Wire-sizing for delay minimization and ringing control using transmission line model

• Published in: Design, Automation, and Test in Europe Conference and Exhibition 2000 : proceedings, Paris, France, March 27-30, 2000 pp. 512 - 516
• Main Authors: Youxin Gao, Wong, D.F.
• Format: Conference Proceeding
• Language: English
• Published: IEEE 2000
• Subjects: Delay effects; Delay estimation; Equations; Optimization methods; Shape; Transient response; Transmission lines; Voltage; Wire; Wiring
• ISBN: 9780769505374; 0769505376
• DOI: 10.1109/DATE.2000.840833

In this paper, we consider continuous wire-sizing optimization for delay minimization and ringing control. The optimization is based on a fast and accurate delay estimation method under a finite ramp input, where an analytical expression is also derived to estimate overshoot/undershoot voltage. In this paper we specify the wire shape to be of the form f(x)=ae/sup -bx/, since previous studies under the Elmore delay model suggest that exponential wire shape is effective for delay minimization. The relevant transmission line equations are solved by using the Picard-Carson method. The transient response in the time domain is derived as a function of a and b. The coefficients a and b are then determined such that either the actual delay (50% delay) is minimized, or the wiring area is minimized subject to a delay bound. At the same time, the overshoot/undershoot voltage is bounded to prevent false switching. Our method for delay estimation is very efficient.

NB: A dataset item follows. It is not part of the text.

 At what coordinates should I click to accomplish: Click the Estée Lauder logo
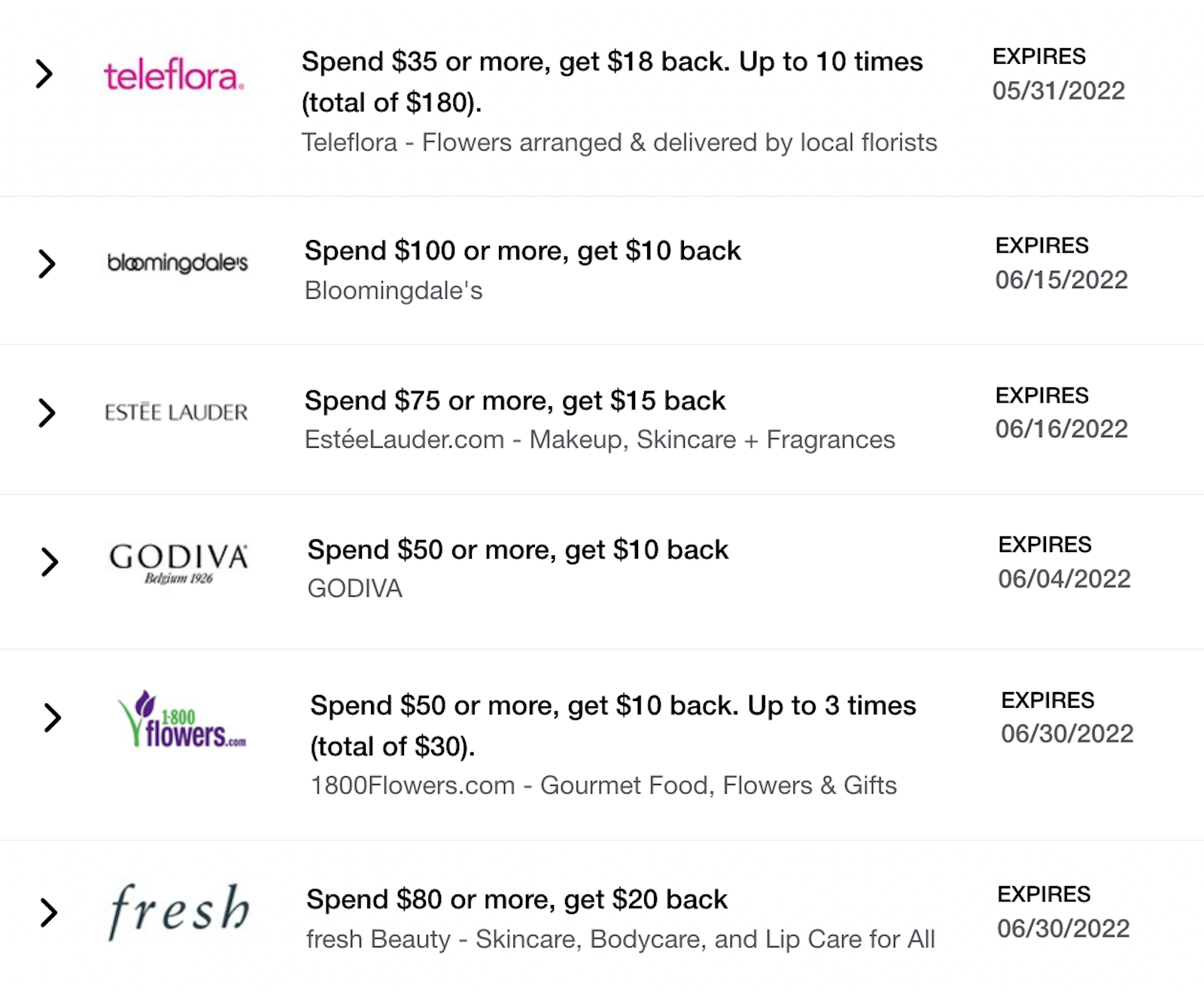point(176,412)
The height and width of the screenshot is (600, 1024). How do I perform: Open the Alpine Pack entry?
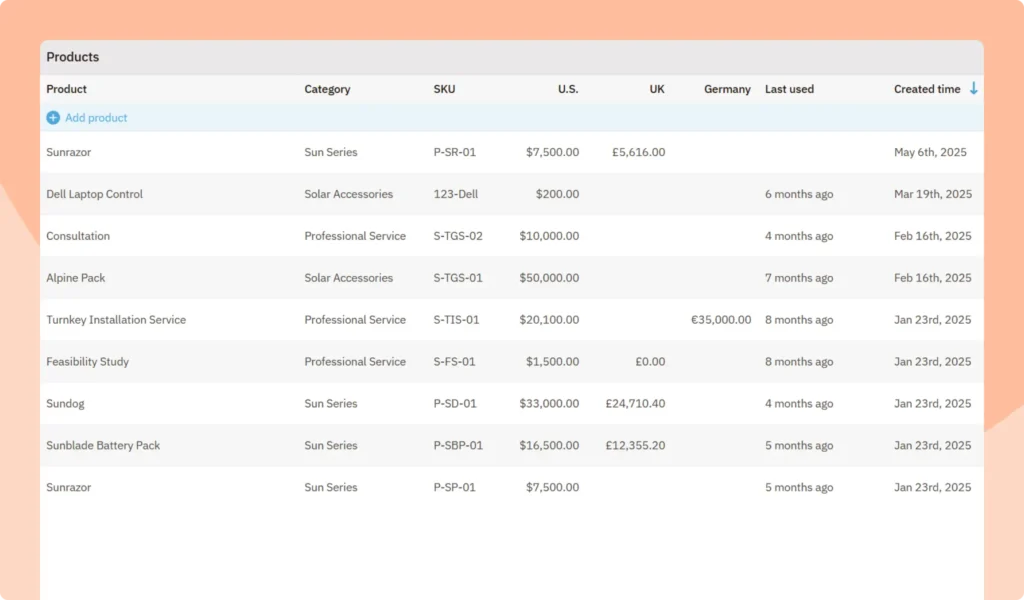click(76, 278)
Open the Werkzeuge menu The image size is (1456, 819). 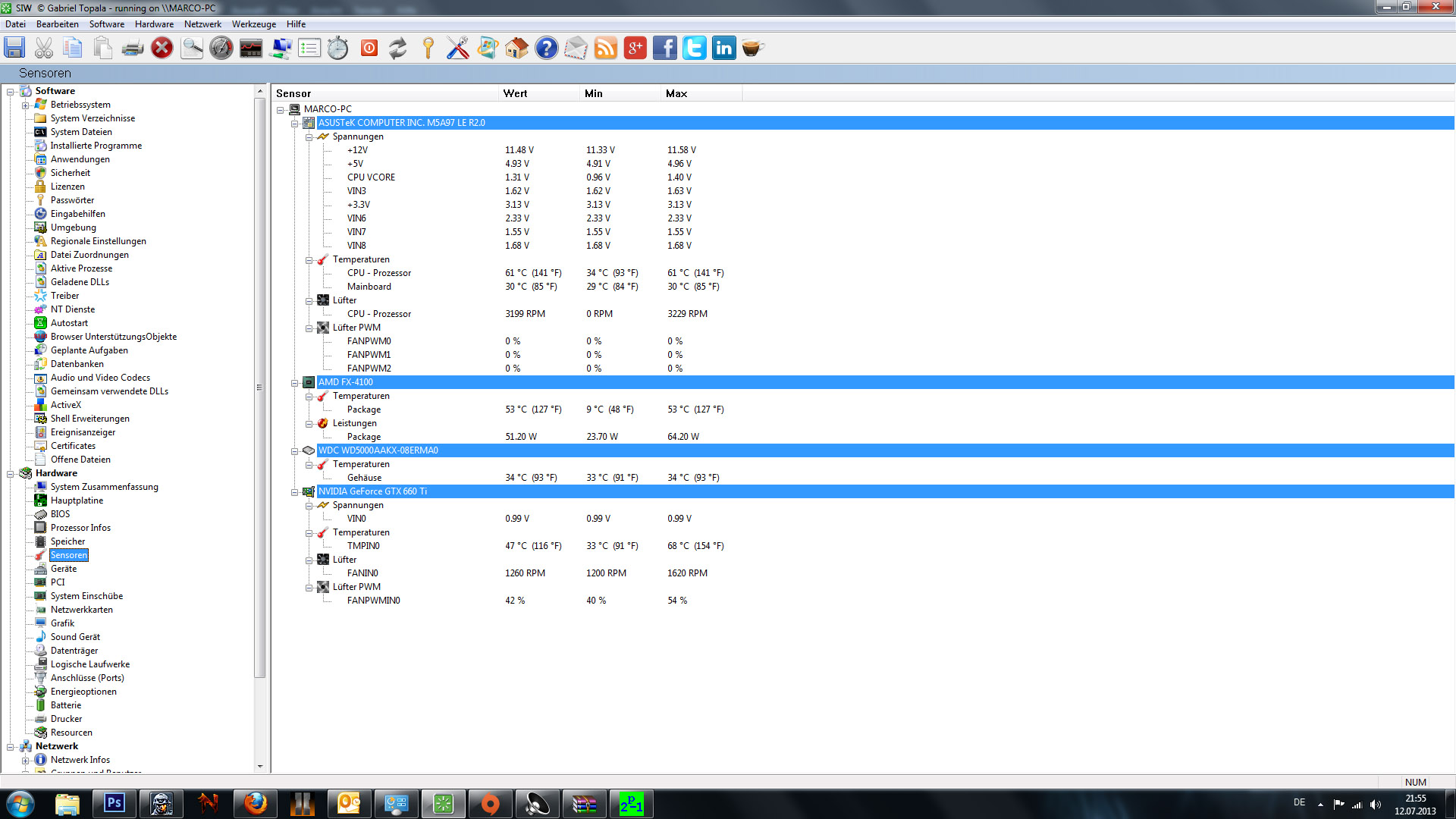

In all the experiments we performed, it is far more accurate than the Elmore delay model and the estimated delay values are very close to SPICE's results. We also find that in determining the optimal shape which minimizes delay, the Elmore delay model performs as good as our method in terms of the minimum actual delay it achieves, i.e. the Elmore delay model has high fidelity. However, in determining the optimal shape which minimizes area subject to a delay bound the Elmore delay model performs much worse than our method. We also find that the constraint for overshoot/undershoot control does affect optimization results for both delay and area minimization objectives.